Argentina Hold ‘em
An Argentina debt case has put bite in the bark of holdout creditors. Hedge fund Elliott Associates spurned the nation’s debt swap but may still get paid in full, thanks to a U.S. judge’s plan for blocking payouts to other bondholders. If upheld on appeal, the ruling might muddle sovereign lending and workouts. But it should also reassure creditors that a deal is still a deal.
Elliott affiliate NML Capital has been owed money for a decade but, like many holders of defaulted sovereign debt, hasn’t been able to collect. In fact, Argentina passed laws barring payments to the hedgie and other bond-exchange holdouts. Judge Thomas Griesa said those laws violated the obligation of South America’s second biggest economy to treat bondholders equally, and he ordered the country not to pay holders of the exchange bonds without also paying NML. The breakthrough is that the order can be enforced against the New York-based trustee that actually makes the payments.
It’s similar to a 2000 Belgian court edict that Elliott used to stop settlement service Euroclear from paying on Peruvian bonds. The latest decision carries much more precedential weight, not least because it comes from a U.S. district court. But together, the orders offer creditors a potentially powerful way to enforce debtor nations’ obligations.
Courts might still disagree. Griesa’s ruling could violate the U.S. law that shields foreign countries from most lawsuits. It could also undermine debt restructurings, the bond-payment system and, if Argentina ignores it, the credibility of U.S. courts.

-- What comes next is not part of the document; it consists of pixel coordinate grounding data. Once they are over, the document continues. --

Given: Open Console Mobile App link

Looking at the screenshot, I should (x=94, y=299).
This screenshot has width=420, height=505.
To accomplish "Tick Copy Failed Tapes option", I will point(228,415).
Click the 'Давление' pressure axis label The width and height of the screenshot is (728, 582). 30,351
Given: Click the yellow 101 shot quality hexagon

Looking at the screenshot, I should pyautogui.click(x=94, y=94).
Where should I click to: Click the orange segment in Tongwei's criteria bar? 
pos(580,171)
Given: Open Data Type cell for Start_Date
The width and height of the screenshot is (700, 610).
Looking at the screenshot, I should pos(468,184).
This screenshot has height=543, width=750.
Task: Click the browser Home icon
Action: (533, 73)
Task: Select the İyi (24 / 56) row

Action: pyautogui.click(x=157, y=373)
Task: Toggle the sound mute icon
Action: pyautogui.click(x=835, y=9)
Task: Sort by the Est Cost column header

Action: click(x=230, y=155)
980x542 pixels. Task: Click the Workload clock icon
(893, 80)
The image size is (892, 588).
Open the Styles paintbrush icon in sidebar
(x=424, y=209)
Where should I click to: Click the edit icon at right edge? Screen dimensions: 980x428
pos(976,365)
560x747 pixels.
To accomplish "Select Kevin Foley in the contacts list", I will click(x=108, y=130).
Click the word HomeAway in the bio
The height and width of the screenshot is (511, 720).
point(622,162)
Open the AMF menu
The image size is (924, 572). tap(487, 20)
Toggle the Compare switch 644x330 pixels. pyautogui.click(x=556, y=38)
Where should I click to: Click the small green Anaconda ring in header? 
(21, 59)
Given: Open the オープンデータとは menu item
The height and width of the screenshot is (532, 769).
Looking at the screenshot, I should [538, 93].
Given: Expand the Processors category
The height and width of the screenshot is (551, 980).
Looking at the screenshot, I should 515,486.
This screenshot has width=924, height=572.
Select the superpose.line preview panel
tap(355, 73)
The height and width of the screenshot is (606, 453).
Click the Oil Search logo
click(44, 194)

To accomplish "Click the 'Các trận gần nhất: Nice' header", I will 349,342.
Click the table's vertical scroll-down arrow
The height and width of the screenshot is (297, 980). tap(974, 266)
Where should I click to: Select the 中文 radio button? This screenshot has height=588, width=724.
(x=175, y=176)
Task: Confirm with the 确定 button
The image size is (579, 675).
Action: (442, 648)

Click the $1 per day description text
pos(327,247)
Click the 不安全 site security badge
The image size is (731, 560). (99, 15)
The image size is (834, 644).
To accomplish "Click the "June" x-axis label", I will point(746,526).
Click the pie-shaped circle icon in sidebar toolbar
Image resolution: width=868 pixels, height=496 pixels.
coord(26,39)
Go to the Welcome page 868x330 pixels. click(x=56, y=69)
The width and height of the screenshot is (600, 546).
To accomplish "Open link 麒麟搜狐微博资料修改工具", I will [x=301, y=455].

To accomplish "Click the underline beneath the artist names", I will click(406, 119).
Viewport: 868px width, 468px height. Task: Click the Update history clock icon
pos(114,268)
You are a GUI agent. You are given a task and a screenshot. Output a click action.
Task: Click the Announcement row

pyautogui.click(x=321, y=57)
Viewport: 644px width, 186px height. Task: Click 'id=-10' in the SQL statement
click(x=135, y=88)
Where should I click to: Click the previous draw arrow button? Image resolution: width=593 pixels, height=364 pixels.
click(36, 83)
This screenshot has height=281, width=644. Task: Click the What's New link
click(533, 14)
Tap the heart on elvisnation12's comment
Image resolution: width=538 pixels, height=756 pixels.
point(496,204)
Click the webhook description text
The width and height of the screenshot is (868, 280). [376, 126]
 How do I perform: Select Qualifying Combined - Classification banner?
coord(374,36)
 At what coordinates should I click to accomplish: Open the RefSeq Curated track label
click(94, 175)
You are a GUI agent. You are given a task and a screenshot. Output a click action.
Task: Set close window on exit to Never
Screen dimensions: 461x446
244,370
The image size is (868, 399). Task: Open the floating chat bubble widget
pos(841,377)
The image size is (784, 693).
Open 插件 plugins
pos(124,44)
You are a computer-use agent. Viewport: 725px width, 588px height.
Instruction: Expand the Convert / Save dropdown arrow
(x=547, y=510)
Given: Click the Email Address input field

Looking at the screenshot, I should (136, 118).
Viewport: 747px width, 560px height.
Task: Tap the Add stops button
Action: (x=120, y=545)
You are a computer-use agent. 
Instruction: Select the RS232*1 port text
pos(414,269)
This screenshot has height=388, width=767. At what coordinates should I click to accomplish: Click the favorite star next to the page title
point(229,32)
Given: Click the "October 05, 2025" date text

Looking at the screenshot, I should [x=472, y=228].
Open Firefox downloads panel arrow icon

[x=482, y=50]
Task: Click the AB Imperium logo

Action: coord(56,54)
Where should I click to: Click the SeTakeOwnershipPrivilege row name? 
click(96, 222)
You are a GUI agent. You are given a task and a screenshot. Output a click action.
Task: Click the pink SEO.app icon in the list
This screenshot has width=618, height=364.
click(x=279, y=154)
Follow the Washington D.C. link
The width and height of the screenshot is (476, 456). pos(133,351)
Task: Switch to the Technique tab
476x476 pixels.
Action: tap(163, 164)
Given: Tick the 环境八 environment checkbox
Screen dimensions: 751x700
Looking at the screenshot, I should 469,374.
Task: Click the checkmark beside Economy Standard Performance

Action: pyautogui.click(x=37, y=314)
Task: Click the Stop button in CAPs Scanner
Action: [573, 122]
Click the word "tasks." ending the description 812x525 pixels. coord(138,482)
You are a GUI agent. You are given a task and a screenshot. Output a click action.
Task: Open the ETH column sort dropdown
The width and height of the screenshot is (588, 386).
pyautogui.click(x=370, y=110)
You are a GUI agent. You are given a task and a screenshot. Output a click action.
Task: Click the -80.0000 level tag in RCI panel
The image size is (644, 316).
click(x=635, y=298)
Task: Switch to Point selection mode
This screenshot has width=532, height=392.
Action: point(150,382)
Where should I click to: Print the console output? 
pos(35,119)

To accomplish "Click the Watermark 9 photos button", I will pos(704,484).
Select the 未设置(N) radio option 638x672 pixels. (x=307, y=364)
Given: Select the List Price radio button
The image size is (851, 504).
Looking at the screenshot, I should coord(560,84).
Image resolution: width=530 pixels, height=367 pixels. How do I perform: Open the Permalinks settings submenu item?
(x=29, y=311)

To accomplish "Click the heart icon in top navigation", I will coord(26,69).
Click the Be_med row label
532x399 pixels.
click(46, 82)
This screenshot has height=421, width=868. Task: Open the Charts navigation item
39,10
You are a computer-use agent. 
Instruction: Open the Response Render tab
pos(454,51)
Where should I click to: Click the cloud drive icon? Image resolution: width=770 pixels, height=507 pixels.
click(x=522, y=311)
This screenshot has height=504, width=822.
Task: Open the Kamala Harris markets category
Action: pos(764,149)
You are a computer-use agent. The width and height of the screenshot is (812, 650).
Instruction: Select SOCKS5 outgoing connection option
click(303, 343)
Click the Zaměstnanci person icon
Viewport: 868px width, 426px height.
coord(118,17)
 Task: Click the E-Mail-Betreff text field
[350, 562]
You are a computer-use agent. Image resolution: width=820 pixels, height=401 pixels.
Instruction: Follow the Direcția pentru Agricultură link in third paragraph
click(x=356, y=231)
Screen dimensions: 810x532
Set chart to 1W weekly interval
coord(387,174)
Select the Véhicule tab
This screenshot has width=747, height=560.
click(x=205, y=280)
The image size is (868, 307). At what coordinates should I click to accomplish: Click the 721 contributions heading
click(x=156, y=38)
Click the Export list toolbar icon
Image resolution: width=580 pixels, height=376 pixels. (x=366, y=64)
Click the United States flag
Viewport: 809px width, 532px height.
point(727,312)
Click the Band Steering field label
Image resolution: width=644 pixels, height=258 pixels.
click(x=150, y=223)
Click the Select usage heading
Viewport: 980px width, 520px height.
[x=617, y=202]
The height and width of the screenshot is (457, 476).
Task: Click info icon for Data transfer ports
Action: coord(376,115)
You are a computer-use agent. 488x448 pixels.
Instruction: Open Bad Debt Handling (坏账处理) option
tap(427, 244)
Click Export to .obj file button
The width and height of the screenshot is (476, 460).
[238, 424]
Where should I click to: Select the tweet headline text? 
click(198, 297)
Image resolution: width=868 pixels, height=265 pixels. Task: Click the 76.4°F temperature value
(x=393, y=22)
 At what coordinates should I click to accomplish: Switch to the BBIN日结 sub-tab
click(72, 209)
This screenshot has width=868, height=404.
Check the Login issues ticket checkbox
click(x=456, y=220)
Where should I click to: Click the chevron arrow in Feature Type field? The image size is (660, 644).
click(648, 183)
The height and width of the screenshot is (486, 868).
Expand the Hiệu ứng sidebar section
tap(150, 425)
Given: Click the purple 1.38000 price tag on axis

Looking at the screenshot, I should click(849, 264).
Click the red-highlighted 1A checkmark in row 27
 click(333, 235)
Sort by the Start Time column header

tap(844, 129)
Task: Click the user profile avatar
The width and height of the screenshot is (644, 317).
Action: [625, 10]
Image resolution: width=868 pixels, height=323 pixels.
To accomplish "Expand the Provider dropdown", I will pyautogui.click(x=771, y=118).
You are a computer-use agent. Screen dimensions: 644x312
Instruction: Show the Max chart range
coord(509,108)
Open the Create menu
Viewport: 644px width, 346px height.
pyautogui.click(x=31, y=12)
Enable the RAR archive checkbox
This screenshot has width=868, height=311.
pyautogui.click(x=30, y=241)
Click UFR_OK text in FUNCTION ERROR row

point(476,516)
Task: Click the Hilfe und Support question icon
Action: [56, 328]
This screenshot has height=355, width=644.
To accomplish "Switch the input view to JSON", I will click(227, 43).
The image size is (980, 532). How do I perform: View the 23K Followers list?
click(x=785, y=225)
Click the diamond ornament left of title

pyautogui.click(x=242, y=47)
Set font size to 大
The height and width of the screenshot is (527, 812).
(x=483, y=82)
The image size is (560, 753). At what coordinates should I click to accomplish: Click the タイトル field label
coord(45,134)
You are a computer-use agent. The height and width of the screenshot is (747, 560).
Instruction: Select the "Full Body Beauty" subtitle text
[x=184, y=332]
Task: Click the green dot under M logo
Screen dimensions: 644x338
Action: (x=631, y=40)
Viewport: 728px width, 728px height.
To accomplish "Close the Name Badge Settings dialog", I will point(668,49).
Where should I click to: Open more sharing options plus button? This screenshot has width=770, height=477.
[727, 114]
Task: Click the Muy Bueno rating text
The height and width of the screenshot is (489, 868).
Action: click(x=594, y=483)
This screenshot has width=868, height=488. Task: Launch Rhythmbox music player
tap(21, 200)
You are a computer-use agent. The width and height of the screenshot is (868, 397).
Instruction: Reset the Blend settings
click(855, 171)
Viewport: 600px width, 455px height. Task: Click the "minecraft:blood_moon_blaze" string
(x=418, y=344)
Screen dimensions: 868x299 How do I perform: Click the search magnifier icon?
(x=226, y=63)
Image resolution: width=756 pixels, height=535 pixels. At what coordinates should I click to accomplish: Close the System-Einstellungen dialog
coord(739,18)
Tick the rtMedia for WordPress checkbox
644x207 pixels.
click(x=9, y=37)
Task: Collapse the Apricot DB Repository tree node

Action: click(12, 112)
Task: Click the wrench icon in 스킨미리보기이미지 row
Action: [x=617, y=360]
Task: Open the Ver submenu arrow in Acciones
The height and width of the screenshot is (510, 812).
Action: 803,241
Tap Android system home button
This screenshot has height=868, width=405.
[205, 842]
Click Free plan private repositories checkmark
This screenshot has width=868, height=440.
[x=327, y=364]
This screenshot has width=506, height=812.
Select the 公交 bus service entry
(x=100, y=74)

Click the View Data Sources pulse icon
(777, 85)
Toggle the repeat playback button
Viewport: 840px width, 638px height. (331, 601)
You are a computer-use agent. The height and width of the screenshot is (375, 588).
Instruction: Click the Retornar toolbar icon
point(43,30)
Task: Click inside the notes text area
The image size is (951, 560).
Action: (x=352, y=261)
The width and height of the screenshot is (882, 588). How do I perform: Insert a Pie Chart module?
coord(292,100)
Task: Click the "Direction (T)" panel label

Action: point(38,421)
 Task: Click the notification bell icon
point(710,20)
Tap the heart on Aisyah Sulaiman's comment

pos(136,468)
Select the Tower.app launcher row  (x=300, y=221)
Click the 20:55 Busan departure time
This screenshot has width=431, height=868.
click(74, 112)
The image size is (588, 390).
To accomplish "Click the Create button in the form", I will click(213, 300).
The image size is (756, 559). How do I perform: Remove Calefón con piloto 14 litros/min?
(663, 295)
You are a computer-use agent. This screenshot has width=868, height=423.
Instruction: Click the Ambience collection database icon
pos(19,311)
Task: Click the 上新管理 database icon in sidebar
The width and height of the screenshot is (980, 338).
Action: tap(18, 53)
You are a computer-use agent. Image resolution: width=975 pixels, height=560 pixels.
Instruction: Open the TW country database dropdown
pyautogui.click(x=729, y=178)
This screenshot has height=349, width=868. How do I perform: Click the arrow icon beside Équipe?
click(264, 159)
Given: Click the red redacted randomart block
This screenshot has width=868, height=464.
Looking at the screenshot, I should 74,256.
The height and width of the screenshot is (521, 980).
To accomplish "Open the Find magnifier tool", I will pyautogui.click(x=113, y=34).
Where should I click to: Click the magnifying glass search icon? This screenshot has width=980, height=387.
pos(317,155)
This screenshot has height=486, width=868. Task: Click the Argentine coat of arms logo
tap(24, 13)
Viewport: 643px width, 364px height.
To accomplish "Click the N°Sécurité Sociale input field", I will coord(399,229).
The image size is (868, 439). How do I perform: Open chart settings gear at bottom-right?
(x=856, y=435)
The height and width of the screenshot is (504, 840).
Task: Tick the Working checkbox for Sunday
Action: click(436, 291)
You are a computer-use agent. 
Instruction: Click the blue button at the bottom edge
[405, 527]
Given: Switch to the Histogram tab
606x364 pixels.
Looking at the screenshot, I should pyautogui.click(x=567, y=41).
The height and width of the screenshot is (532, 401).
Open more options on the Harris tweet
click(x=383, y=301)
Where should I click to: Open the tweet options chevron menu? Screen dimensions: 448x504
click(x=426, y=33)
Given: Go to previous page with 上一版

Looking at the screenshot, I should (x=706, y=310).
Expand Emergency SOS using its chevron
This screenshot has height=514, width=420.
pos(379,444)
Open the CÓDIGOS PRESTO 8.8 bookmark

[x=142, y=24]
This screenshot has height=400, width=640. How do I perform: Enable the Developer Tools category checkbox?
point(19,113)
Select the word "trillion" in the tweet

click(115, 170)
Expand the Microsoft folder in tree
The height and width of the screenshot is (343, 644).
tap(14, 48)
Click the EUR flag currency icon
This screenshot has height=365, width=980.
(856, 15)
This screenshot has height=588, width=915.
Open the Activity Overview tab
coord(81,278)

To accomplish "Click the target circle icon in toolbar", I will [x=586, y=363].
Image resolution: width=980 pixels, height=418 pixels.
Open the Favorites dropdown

And it’s possible that the judge misinterpreted bondholders’ right to equal treatment.
The U.S. government made similar arguments in a brief filed last week, and judges listen closely to Uncle Sam on these matters. Other lawyers say the concerns are overblown, because Argentina is a uniquely defiant deadbeat whose case won’t translate easily to other countries.
Either way, Elliott and Judge Griesa may have already had an impact. They’ve shown it’s possible to win against debtor nations, perhaps emboldening tenacious holdouts in, say, the Greek debt swap. That might gum up restructurings but, more important, it should encourage future lending by giving sovereign contracts teeth.